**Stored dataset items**
##############################
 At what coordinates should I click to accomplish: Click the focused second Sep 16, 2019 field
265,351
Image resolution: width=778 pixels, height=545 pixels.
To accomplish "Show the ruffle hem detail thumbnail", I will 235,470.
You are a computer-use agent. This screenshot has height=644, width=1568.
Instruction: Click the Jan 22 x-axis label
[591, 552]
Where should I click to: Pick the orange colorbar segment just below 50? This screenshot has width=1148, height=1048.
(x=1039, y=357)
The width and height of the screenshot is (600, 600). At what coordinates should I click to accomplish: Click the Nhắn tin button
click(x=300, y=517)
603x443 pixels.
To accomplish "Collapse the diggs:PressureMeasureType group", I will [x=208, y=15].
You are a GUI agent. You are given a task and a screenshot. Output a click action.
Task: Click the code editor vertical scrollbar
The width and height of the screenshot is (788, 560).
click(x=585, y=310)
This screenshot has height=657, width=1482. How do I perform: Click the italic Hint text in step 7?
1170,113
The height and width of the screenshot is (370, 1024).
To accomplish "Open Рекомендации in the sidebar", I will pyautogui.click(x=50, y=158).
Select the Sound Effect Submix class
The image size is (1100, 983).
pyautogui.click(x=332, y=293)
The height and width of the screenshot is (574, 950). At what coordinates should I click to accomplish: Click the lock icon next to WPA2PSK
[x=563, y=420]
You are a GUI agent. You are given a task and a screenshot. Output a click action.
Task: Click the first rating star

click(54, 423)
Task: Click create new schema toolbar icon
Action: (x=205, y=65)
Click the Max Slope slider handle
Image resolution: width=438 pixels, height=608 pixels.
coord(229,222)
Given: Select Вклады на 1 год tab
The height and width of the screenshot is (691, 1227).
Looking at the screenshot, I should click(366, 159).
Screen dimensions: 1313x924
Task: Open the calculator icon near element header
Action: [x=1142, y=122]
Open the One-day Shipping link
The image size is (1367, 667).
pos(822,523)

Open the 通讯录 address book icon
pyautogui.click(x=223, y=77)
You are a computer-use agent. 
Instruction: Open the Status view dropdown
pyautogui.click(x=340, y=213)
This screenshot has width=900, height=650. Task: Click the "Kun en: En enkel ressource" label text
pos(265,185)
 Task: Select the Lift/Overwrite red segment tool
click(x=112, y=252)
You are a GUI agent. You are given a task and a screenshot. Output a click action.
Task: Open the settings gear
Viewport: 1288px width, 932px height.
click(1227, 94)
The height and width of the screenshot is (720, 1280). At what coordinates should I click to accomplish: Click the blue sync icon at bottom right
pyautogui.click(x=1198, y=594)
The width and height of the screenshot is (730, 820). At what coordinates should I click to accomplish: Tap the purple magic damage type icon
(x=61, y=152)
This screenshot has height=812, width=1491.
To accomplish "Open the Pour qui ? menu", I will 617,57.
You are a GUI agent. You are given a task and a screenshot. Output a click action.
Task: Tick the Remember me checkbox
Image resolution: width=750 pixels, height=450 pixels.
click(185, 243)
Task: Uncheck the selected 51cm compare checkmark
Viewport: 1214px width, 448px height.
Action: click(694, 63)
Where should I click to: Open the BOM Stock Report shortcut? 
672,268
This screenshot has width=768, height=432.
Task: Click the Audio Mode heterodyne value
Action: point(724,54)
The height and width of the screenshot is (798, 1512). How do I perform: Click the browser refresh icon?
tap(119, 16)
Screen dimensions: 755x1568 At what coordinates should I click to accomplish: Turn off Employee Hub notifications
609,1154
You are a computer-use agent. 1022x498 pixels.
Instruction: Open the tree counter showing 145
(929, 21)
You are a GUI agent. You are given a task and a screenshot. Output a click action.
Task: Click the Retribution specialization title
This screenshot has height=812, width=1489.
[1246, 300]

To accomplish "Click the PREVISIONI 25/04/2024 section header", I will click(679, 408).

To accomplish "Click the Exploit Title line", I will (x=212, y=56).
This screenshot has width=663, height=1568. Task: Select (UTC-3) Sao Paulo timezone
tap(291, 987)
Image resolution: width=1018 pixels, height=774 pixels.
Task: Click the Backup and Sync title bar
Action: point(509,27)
##############################
Print, without alteration, only the lines above between the one holding "Task: Click the code" and the one holding "The height and width of the screenshot is (370, 1024).", inclusive.

Task: Click the code editor vertical scrollbar
The width and height of the screenshot is (788, 560).
click(x=585, y=310)
This screenshot has height=657, width=1482. How do I perform: Click the italic Hint text in step 7?
1170,113
The height and width of the screenshot is (370, 1024).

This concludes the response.